From a practical standpoint, as long as the light comes on before you start (this is critical), and goes (and stays) off in normal operation, you're fine and you probably have better things to worry about.




Rand
Yes I know where the term came from long ago. I learn every day. A weak charging cycle is normal? This is when we start to have a problem. Did your car go off the line with a problem? Was it a weak engineering thing? Look at what causes the problems today.
Spoke
QUOTE(Rand @ Jul 29 2019, 07:04 PM) *

Yes I know where the term came from long ago. I learn every day. A weak charging cycle is normal? This is when we start to have a problem. Did your car go off the line with a problem? Was it a weak engineering thing? Look at what causes the problems today.

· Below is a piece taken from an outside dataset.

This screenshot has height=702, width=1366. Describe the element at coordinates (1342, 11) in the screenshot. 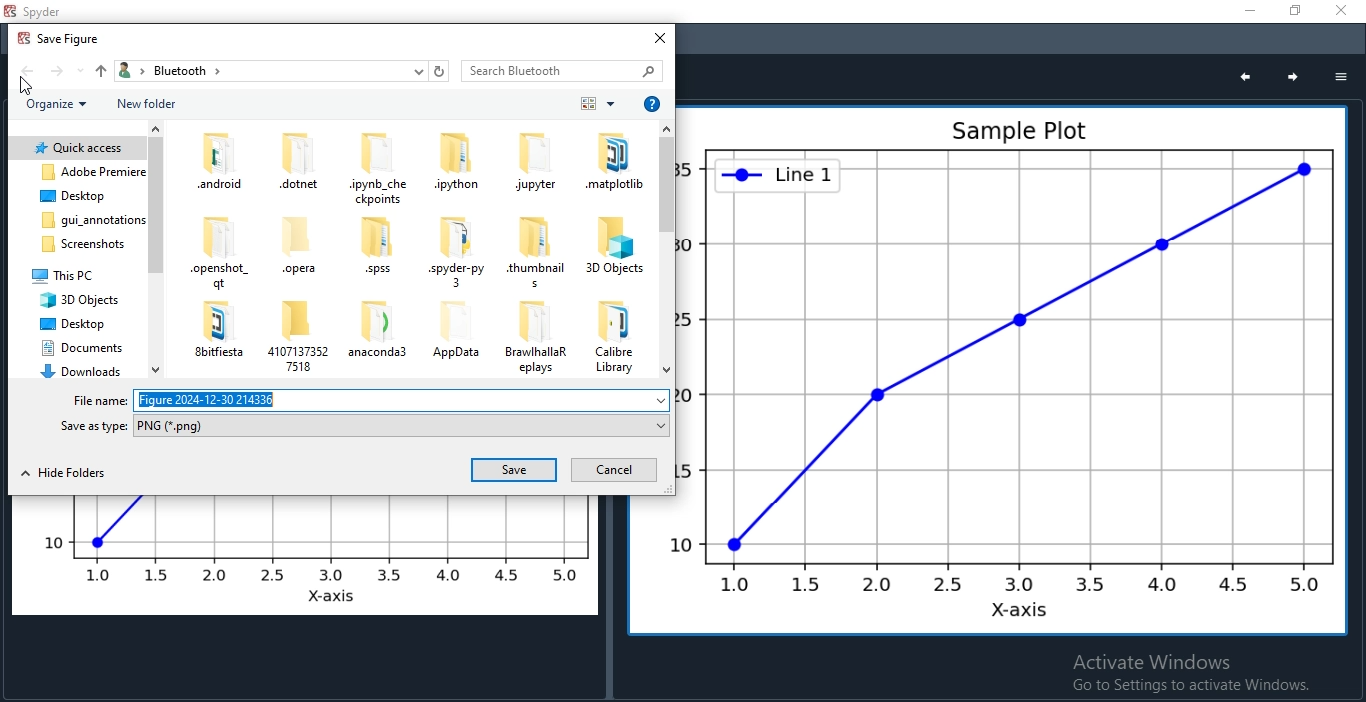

Most likely not an issue coming off the line. As parts wear and time takes its toll along with armature brushes wearing, it could be such that a very low RPM startup could keep the alternator from bootstrapping and getting into regulation.

My 914 with 2056 w/carbs will idle very low (300 RPM) when cold. The alternator gets started but because the battery has just been stressed with starting, I don't get full 14V until I rev the engine to about 1200 RPM or more. The voltmeter will read around 13V until the engine is revved a couple of times then it stays at 14V for all RPM ranges.
porschetub
QUOTE(SirAndy @ Jul 28 2019, 05:22 PM) *

What engine? My /6 does the same thing and i have been told that it is normal ...
idea.gif

agree.gif same with my rebuilt bosch 911 unit...good to hear.